Records contained in a dataset:
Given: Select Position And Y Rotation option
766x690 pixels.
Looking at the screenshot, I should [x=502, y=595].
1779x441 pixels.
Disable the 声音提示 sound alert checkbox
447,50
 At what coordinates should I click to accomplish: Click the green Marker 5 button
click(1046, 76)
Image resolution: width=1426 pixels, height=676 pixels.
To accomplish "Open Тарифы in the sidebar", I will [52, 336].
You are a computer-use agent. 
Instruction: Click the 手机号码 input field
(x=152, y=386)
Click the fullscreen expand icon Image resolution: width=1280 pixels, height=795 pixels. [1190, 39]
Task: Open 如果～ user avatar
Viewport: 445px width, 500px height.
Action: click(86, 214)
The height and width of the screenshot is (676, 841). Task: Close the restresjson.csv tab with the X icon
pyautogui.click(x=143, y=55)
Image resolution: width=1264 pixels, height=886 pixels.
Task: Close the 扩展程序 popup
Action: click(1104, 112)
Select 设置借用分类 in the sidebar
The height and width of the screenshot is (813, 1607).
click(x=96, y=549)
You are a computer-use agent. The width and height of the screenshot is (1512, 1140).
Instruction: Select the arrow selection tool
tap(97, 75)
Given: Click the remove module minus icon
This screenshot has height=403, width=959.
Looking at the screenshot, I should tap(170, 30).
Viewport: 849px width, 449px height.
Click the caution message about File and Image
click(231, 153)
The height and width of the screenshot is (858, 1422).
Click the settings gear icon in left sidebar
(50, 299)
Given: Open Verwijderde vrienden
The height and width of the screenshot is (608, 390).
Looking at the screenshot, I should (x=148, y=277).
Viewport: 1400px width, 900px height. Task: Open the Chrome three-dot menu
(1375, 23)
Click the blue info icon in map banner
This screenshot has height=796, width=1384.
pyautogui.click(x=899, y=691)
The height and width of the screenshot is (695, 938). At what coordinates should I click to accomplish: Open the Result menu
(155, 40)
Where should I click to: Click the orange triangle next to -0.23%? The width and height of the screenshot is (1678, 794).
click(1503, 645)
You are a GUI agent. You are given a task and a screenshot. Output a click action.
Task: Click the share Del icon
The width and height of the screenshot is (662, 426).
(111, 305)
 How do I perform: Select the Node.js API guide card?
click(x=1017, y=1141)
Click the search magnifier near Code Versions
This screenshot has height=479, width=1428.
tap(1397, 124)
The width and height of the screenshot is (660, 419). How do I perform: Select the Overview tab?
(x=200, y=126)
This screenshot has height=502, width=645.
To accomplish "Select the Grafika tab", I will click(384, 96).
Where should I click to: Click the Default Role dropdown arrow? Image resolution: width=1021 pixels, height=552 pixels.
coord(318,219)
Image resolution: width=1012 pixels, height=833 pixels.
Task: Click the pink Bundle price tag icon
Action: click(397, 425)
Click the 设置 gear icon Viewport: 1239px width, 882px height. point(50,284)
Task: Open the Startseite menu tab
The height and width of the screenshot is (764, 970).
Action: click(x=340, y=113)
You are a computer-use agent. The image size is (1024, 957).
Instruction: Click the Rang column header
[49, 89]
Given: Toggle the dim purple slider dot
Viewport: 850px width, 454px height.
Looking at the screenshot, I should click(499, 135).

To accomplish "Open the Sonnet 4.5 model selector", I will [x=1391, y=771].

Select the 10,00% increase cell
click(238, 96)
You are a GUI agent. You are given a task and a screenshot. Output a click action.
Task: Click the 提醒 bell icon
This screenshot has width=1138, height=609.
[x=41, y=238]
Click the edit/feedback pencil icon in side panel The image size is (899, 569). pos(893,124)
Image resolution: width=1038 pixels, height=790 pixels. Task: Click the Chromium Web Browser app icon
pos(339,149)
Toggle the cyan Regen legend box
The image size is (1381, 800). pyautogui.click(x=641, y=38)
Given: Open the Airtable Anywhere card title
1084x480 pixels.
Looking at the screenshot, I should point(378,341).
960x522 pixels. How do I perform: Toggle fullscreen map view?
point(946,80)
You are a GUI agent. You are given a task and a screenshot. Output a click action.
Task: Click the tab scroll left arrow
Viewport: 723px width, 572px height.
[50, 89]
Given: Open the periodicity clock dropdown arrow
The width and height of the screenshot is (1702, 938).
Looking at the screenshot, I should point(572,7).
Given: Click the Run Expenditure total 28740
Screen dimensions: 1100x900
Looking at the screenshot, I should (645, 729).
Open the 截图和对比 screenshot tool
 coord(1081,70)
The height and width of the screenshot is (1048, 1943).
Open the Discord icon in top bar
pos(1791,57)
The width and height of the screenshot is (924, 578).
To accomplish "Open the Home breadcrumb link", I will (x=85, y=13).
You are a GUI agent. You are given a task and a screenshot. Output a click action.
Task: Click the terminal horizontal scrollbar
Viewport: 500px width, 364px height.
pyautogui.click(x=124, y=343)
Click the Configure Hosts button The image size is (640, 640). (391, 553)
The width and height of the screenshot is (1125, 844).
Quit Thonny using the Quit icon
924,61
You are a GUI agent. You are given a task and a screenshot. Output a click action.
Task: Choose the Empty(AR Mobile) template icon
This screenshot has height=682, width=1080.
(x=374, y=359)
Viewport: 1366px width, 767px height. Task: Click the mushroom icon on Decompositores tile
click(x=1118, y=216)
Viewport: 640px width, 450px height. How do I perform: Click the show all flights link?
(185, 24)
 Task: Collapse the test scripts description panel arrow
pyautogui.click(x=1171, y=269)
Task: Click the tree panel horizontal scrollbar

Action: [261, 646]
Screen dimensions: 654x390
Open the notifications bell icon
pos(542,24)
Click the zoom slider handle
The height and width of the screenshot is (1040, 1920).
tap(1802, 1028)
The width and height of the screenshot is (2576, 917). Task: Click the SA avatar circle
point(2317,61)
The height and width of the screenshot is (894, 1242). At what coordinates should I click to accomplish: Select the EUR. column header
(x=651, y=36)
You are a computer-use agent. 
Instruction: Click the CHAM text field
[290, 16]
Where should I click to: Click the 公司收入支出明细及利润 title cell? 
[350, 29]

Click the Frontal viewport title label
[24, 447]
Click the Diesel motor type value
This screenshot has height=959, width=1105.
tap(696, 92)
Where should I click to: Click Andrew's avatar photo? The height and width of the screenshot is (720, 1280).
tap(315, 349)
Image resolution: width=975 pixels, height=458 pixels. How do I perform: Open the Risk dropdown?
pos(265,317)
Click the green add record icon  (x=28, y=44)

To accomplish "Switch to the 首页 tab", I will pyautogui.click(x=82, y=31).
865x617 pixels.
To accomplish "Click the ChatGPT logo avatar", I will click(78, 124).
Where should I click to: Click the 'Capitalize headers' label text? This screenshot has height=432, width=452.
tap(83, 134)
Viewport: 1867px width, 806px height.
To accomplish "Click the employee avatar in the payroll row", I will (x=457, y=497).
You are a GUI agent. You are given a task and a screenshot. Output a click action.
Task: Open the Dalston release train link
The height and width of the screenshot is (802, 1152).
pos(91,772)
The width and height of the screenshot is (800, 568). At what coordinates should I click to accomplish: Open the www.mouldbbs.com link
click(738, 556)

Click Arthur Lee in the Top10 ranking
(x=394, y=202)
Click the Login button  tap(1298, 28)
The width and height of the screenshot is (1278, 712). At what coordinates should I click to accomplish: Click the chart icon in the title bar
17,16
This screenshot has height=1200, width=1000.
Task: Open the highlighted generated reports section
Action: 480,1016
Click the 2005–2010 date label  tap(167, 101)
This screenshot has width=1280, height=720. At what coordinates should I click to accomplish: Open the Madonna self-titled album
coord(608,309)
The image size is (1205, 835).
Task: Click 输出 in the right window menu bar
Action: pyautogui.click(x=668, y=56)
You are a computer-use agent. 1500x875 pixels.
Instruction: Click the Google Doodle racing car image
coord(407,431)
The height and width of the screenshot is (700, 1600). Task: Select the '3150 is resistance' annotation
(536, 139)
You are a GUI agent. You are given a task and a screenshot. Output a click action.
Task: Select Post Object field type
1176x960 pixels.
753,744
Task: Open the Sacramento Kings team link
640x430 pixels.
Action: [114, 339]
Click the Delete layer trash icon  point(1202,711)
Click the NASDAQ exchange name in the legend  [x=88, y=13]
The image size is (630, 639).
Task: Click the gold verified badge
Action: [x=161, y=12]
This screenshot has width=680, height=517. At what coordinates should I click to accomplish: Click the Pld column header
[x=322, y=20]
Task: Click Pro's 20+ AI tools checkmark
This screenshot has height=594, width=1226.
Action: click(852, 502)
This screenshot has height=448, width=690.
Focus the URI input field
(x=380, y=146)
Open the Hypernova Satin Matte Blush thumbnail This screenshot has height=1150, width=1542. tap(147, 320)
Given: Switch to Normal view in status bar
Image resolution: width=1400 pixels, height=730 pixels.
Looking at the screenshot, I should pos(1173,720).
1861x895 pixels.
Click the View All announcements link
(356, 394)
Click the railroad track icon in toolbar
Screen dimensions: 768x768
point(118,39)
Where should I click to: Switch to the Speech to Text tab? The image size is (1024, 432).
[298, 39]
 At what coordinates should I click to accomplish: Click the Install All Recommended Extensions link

## Instructions for the task
Your answer must be the lines from the first line of the entries above through the line that contains "Image resolution: width=1426", written out exactly.

## Your response
Given: Select Position And Y Rotation option
766x690 pixels.
Looking at the screenshot, I should [x=502, y=595].
1779x441 pixels.
Disable the 声音提示 sound alert checkbox
447,50
 At what coordinates should I click to accomplish: Click the green Marker 5 button
click(1046, 76)
Image resolution: width=1426 pixels, height=676 pixels.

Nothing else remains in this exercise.